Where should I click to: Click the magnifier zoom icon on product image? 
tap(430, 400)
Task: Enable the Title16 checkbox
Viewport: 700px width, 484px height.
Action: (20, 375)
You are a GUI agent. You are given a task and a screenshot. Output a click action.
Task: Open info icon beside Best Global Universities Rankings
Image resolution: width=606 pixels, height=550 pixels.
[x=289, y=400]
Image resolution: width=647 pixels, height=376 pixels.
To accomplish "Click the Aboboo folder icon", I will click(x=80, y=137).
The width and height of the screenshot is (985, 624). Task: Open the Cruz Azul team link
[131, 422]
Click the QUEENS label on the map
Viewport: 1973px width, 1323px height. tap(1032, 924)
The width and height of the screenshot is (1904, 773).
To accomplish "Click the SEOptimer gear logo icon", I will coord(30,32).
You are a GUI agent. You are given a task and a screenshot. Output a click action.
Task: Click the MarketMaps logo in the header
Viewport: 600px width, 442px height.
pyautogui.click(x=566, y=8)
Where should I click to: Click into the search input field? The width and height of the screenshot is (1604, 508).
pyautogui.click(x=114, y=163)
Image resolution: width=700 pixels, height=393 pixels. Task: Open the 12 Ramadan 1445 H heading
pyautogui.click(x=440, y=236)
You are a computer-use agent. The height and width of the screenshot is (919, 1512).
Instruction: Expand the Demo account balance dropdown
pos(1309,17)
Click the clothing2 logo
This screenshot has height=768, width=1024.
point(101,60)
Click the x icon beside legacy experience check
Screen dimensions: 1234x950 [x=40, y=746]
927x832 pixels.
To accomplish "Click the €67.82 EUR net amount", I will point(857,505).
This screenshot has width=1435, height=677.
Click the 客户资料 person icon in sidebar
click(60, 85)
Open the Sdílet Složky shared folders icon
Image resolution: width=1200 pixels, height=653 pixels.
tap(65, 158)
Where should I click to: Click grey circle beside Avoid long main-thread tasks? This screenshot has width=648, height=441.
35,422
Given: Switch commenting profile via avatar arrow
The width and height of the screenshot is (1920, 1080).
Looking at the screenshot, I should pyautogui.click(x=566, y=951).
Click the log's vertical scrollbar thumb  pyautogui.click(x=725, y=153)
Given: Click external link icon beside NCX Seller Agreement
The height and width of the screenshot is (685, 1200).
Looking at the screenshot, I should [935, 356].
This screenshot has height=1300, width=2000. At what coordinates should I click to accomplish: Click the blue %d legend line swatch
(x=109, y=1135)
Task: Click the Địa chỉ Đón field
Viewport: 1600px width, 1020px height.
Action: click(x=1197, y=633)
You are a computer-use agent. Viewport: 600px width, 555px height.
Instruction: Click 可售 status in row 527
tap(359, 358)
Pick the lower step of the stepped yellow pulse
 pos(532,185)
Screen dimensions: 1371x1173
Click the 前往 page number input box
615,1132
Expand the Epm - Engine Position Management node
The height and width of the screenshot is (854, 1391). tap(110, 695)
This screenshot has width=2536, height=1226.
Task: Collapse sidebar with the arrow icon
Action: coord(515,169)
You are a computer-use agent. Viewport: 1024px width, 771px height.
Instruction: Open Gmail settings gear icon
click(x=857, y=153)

══════════

## What is expected
Render every line of the records above as a Markdown table with two columns, Row for the line's number and Line for its text. Leave out blank lines.

## Result
| Row | Line |
|---|---|
| 1 | Where should I click to: Click the magnifier zoom icon on product image?  |
| 2 | tap(430, 400) |
| 3 | Task: Enable the Title16 checkbox |
| 4 | Viewport: 700px width, 484px height. |
| 5 | Action: (20, 375) |
| 6 | You are a GUI agent. You are given a task and a screenshot. Output a click action. |
| 7 | Task: Open info icon beside Best Global Universities Rankings |
| 8 | Image resolution: width=606 pixels, height=550 pixels. |
| 9 | [x=289, y=400] |
| 10 | Image resolution: width=647 pixels, height=376 pixels. |
| 11 | To accomplish "Click the Aboboo folder icon", I will click(x=80, y=137). |
| 12 | The width and height of the screenshot is (985, 624). Task: Open the Cruz Azul team link |
| 13 | [131, 422] |
| 14 | Click the QUEENS label on the map |
| 15 | Viewport: 1973px width, 1323px height. tap(1032, 924) |
| 16 | The width and height of the screenshot is (1904, 773). |
| 17 | To accomplish "Click the SEOptimer gear logo icon", I will coord(30,32). |
| 18 | You are a GUI agent. You are given a task and a screenshot. Output a click action. |
| 19 | Task: Click the MarketMaps logo in the header |
| 20 | Viewport: 600px width, 442px height. |
| 21 | pyautogui.click(x=566, y=8) |
| 22 | Where should I click to: Click into the search input field? The width and height of the screenshot is (1604, 508). |
| 23 | pyautogui.click(x=114, y=163) |
| 24 | Image resolution: width=700 pixels, height=393 pixels. Task: Open the 12 Ramadan 1445 H heading |
| 25 | pyautogui.click(x=440, y=236) |
| 26 | You are a computer-use agent. The height and width of the screenshot is (919, 1512). |
| 27 | Instruction: Expand the Demo account balance dropdown |
| 28 | pos(1309,17) |
| 29 | Click the clothing2 logo |
| 30 | This screenshot has height=768, width=1024. |
| 31 | point(101,60) |
| 32 | Click the x icon beside legacy experience check |
| 33 | Screen dimensions: 1234x950 [x=40, y=746] |
| 34 | 927x832 pixels. |
| 35 | To accomplish "Click the €67.82 EUR net amount", I will point(857,505). |
| 36 | This screenshot has width=1435, height=677. |
| 37 | Click the 客户资料 person icon in sidebar |
| 38 | click(60, 85) |
| 39 | Open the Sdílet Složky shared folders icon |
| 40 | Image resolution: width=1200 pixels, height=653 pixels. |
| 41 | tap(65, 158) |
| 42 | Where should I click to: Click grey circle beside Avoid long main-thread tasks? This screenshot has width=648, height=441. |
| 43 | 35,422 |
| 44 | Given: Switch commenting profile via avatar arrow |
| 45 | The width and height of the screenshot is (1920, 1080). |
| 46 | Looking at the screenshot, I should pyautogui.click(x=566, y=951). |
| 47 | Click the log's vertical scrollbar thumb  pyautogui.click(x=725, y=153) |
| 48 | Given: Click external link icon beside NCX Seller Agreement |
| 49 | The height and width of the screenshot is (685, 1200). |
| 50 | Looking at the screenshot, I should [935, 356]. |
| 51 | This screenshot has height=1300, width=2000. At what coordinates should I click to accomplish: Click the blue %d legend line swatch |
| 52 | (x=109, y=1135) |
| 53 | Task: Click the Địa chỉ Đón field |
| 54 | Viewport: 1600px width, 1020px height. |
| 55 | Action: click(x=1197, y=633) |
| 56 | You are a computer-use agent. Viewport: 600px width, 555px height. |
| 57 | Instruction: Click 可售 status in row 527 |
| 58 | tap(359, 358) |
| 59 | Pick the lower step of the stepped yellow pulse |
| 60 |  pos(532,185) |
| 61 | Screen dimensions: 1371x1173 |
| 62 | Click the 前往 page number input box |
| 63 | 615,1132 |
| 64 | Expand the Epm - Engine Position Management node |
| 65 | The height and width of the screenshot is (854, 1391). tap(110, 695) |
| 66 | This screenshot has width=2536, height=1226. |
| 67 | Task: Collapse sidebar with the arrow icon |
| 68 | Action: coord(515,169) |
| 69 | You are a computer-use agent. Viewport: 1024px width, 771px height. |
| 70 | Instruction: Open Gmail settings gear icon |
| 71 | click(x=857, y=153) |